Written by J.T. Johnson
ORIGINAL RELEASE DATE: June 23, 1989
DIRECTOR: Tim Burton
CINEMATOGRAPHY: Roger Pratt
WRITERS: Sam Hamm, Warren Skaaren
MUSIC: Danny Elfman
In 1989, Warner Bros. took a chance with Tim Burton, a young director who was making a name for himself with films like “Pee-Wee’s Big Adventure” and “Beetlejuice”. They decided to give Burton the chance to direct “Batman”. Due to the great success Warner Bros. already had with “Superman”, it was only a matter of time before they brought the Caped Crusader back to the screen. The only question the studio had was how to go about bringing him back.
Before this film, most people were associated with the 1960s television series starring Adam West. In the comic books, however, Batman was already heading back to his darker roots. In fact, it was graphic novels such as Frank Miller’s “The Dark Knight Returns” and “Batman: Year One” that inspired Burton to make the film a darker retelling of the classic hero.

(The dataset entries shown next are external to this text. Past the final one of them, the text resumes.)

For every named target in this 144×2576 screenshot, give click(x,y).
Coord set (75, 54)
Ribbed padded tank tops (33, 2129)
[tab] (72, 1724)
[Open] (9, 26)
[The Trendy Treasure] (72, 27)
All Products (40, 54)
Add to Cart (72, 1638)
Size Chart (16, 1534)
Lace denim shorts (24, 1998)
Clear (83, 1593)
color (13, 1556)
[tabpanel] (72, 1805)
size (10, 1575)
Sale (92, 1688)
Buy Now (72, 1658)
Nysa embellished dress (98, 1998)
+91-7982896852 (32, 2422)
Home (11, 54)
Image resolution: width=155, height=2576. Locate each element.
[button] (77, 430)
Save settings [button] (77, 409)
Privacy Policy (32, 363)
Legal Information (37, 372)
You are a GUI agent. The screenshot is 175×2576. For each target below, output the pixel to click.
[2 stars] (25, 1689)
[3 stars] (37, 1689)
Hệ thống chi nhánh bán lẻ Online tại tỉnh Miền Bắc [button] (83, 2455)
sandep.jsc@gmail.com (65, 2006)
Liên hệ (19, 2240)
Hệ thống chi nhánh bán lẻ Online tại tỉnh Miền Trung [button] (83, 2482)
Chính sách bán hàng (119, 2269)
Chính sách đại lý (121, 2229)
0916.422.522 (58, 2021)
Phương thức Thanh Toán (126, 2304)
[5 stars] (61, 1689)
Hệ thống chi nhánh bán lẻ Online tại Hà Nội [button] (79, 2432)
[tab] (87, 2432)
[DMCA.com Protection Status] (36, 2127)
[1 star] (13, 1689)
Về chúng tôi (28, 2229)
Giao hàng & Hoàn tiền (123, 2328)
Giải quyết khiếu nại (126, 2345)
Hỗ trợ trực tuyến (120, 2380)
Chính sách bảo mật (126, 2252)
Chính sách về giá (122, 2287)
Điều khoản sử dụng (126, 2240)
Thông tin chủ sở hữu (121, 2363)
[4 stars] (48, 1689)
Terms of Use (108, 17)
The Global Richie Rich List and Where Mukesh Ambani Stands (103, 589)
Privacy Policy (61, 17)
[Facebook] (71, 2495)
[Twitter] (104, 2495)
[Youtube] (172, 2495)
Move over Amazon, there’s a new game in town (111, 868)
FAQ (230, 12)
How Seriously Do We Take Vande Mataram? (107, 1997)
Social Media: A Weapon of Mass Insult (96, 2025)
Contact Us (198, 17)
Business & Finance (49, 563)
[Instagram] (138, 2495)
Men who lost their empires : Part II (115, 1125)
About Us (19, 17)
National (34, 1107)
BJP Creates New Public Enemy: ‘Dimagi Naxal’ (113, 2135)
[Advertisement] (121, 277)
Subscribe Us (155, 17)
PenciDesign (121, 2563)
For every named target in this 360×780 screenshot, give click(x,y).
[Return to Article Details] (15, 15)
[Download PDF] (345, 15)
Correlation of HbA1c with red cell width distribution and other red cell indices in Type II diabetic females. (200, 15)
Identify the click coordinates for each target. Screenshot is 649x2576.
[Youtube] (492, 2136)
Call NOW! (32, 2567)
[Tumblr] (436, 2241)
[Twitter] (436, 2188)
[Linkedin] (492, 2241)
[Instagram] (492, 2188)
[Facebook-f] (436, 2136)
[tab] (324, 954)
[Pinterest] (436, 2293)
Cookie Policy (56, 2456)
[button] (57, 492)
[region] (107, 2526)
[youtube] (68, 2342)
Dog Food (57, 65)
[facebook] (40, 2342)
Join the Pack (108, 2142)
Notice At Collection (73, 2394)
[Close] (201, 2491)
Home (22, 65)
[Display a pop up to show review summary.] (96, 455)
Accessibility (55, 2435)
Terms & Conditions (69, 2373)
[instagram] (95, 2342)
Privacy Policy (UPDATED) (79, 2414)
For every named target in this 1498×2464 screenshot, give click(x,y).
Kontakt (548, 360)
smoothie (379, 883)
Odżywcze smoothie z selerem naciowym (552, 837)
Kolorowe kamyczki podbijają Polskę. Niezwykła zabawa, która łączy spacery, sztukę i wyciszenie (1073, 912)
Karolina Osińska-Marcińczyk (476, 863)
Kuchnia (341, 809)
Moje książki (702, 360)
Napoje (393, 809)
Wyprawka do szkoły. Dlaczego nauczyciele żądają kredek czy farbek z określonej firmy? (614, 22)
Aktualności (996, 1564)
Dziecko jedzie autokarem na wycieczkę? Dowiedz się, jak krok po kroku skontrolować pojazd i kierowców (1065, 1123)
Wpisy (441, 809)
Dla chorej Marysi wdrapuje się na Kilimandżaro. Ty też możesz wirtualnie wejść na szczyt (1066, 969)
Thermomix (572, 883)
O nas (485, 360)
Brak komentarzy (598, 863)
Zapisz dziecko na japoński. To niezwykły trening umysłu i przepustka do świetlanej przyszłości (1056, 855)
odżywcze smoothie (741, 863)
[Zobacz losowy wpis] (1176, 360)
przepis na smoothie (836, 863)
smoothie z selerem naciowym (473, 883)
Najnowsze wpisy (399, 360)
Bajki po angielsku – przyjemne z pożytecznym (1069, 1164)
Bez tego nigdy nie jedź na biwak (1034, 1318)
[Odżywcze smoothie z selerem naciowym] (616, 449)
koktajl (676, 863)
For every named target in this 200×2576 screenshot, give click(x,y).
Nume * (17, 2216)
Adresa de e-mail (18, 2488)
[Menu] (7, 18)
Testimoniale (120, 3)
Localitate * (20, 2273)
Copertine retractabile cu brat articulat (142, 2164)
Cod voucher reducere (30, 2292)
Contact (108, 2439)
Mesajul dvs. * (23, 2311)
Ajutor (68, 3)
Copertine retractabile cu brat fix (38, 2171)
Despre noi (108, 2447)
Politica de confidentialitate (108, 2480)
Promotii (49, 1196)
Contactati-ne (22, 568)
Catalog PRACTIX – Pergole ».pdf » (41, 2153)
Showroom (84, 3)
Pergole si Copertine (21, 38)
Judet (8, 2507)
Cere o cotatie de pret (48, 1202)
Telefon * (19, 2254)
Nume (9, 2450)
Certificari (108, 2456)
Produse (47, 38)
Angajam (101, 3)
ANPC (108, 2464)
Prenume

Not only was Burton’s role as director slightly controversial, but fans were outraged when actor Michael Keaton was hired by Burton to play the lead character. Fans were upset that Warner Bros. might be taking the series in a campier direction. This was because Keaton was mostly known for comedic roles in films such as the aforementioned “Beetlejuice”. It was not until a trailer was released that fans’ minds were put to ease and Keaton was accepted into the role.
The film starts at a time when Batman (Keaton) is nothing more than an elusive boogeyman that criminals talk about. The police, including Commissioner Gordon (Pat Hingle) know more about what’s going on, but they are trying to keep things under wraps until they know even more. In the meantime, crime is actually on the rise due mostly to a powerful crime lord named Carl Grissom (Jack Palance).
Grissom’s right hand man is Jack Napier (Jack Nicholson). Eventually, Batman and Jack meet, they have a confrontation, Jack falls into some acid, and the Joker is born. After dealing with Carl, the Joker sets about trying to take over Gotham while Batman does everything he can to stop the maniac.
The first thing to notice about the film is the fact that it is a truly dark piece. Burton did not set out to make a film for the kiddies. There is a film noir look present in every scene. Batman himself is an enigma in his own film and that helps also set the mood for the entire piece. Eventually, the audience does learn the back story for why the millionaire Bruce Wayne becomes Batman, but they never truly get to know him.
That is also one of the biggest problems with the film. By not paying much attention to this elusive creature of the night, Batman becomes a secondary character. The true star of the film is Nicholson as the Joker. The fact that it’s a truly fantastic performance makes up for the problem that Batman is not really the main character.
People who like to compare Nicholson’s performance to that of Heath Ledger’s in “The Dark Knight” are not being fair to Nicholson’s Joker. There have been many versions of Batman and his villains over the years. Ledger played the completely psychotic and downright scary version of the character while Nicholson truly was the Clown Prince of Crime but he still had enough menace to be a real threat.
Keaton gives a truly brilliant performance as the Dark Knight. It’s not easy to convince the audience that there’s a man out there dressing up like a bat to fight crime. There’s a thin line where one false move will take away the audience’s suspension of disbelief. Keaton does a great job at walking that line.
Burton’s version of Batman is obviously not perfect. There are many decisions made to the story of Batman that sends fans in a rage. The story can also drag in a couple of places and some of the effects have aged. Also, while they did a good job on the batsuit, one can tell that it’s a prototype and it’s a good thing that they tried to keep up with making the design better in future films.
’89 was considered the year of the bat and for good reason. Burton made a film that proved to studios that comic book films did not have to be brightened up for the kids. While Hollywood forgot that lesson for short time, “Batman” helped foreshadow the dominance of the comic book film almost ten years later.